Lumazine proteins of luminescent bacteria are paralogs of riboflavin synthase which are devoid of catalytic activity but bind the riboflavin synthase substrate, 6,7-dimethyl-8-ribityllumazine, with high affinity and are believed to serve as optical transponders for bioluminescence emission. Lumazine protein of Photobacterium leiognathi was expressed in a recombinant Escherichia coli host and was reconstituted with mixtures (random libraries) of ¹³C-labeled isotopologs of 6,7-dimethyl-8-ribityllumazine or riboflavin that had been prepared by biotransformation of [U−¹³C₆]-, [1-¹³C₁]-, [2-¹³C₁]-, and [3-¹³C₁]glucose. ¹³C NMR analysis of the protein/ligand complexes afforded the assignments of the ¹³C NMR chemical shifts for all carbon atoms of the protein-bound ligands by isotopolog abundance editing.
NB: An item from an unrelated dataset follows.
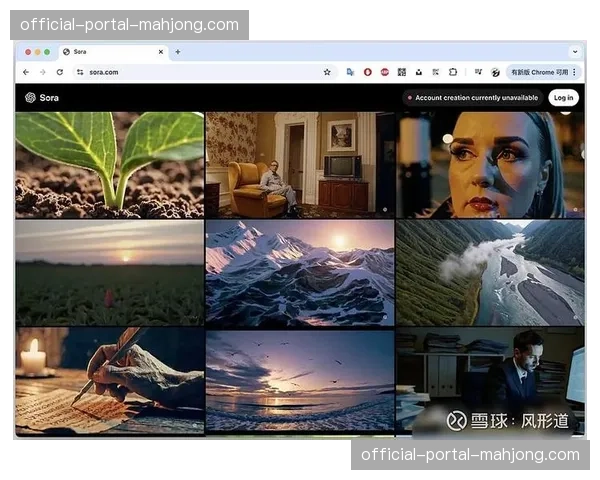Click the browser back arrow
This screenshot has width=600, height=480.
tap(26, 72)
The carbon atoms of the ribityl groups of both ligands studied were shifted up to 6 ppm upon binding to the protein. Chemical shift modulation of the side chain and chromophore carbon atoms due to protein/ligand interaction is discussed on the basis of the sequence similarity between lumazine protein and riboflavin synthase.